Pharmacoeconomics. 2020 Aug 17. doi: 10.1007/s40273-020-00951-1. Online ahead of print.
BACKGROUND: Simulation models utilizing real-world data have potential to optimize treatment sequencing strategies for specific patient subpopulations, including when conducting clinical trials is not feasible. We aimed to develop a simulation model to estimate progression-free survival (PFS) and overall survival for first-line doublet chemotherapy with or without bevacizumab for specific subgroups of metastatic colorectal cancer (mCRC) patients based on registry data.
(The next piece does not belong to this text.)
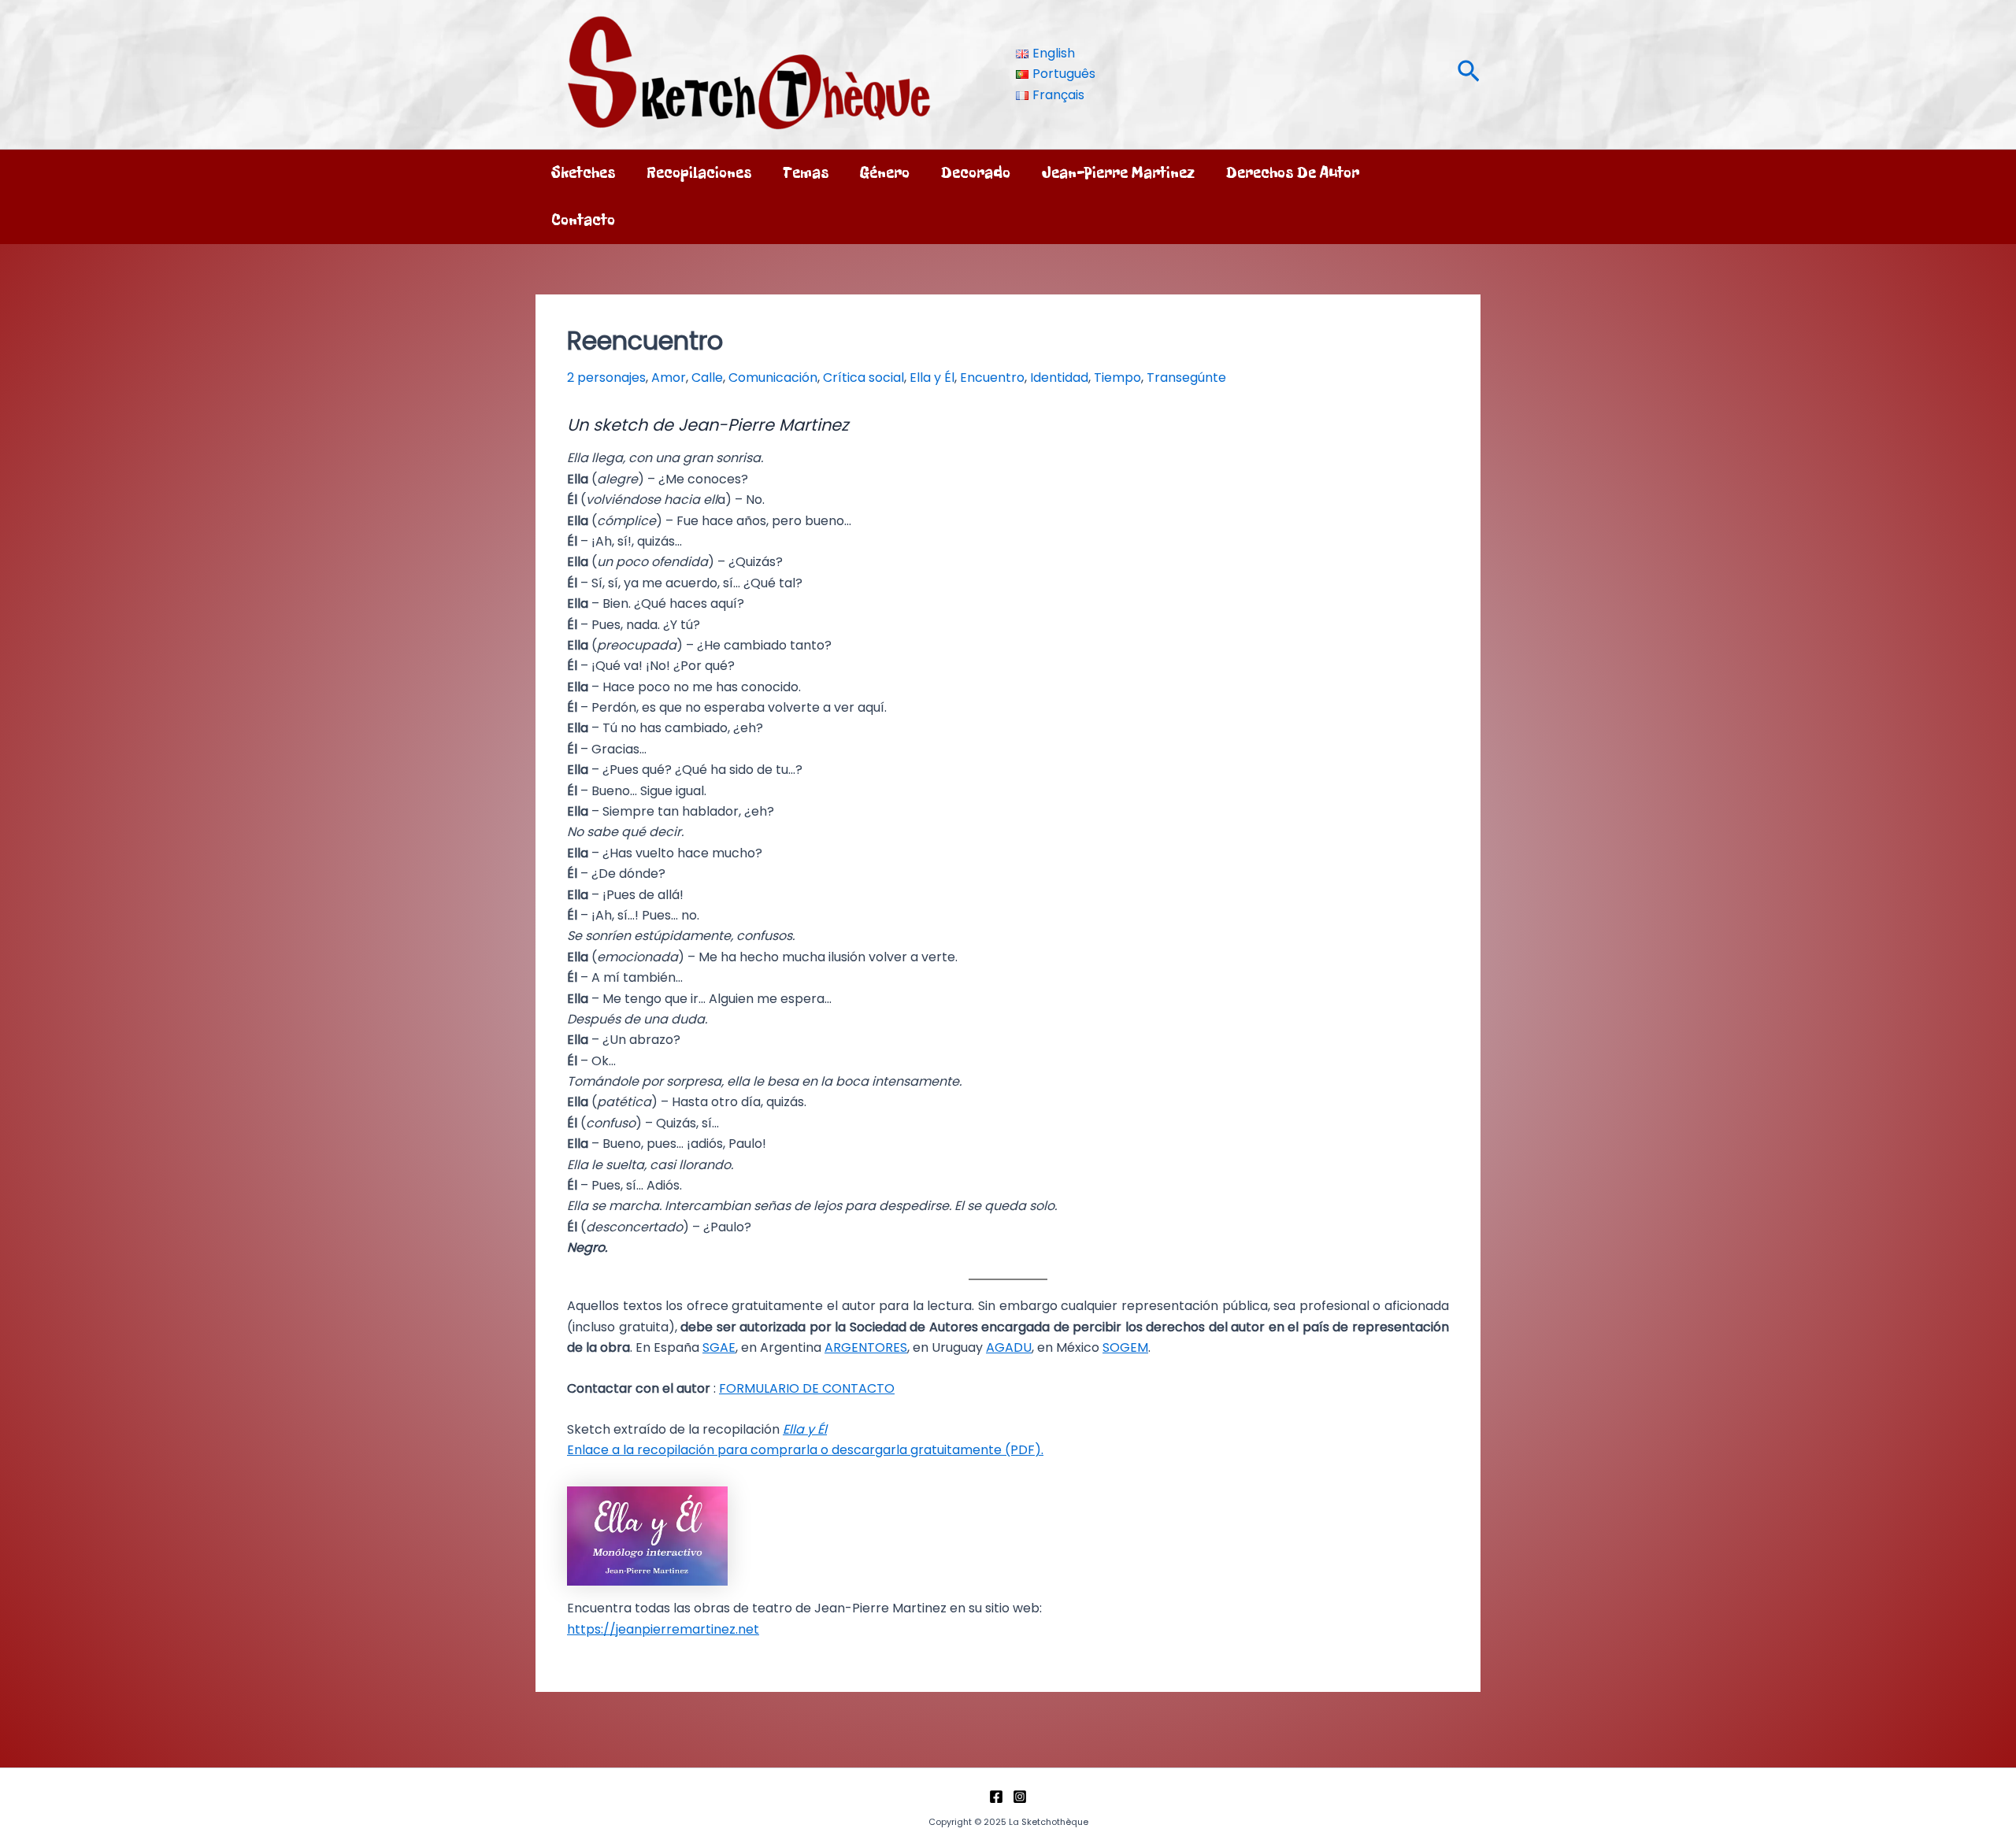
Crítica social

METHODS: Data from 867 patients were used to develop two survival models and one logistic regression model that populated a discrete event simulation (DES). Discrimination and calibration were used for internal validation of these models separately and predicted and observed medians and Kaplan-Meier plots were compared for the integrated DES. Bootstrapping was performed to correct for optimism in the internal validation and to generate correlated sets of model parameters for use in a probabilistic analysis to reflect parameter uncertainty.
RESULTS: The survival models showed good calibration based on the regression slopes and modified Hosmer-Lemeshow statistics at 1 and 2 years, but not for short-term predictions at 0.5 years. Modified C-statistics indicated acceptable discrimination. The simulation estimated that median first-line PFS (95% confidence interval) of 219 (25%) patients could be improved from 175 days (156-199) to 269 days (246-294) if treatment would be targeted based on the highest expected PFS.
CONCLUSIONS: Extensive internal validation showed that DES accurately estimated the outcomes of treatment combination strategies for specific subpopulations, with outcomes suggesting treatment could be optimized. Although results based on real-world data are informative, they cannot replace randomized trials.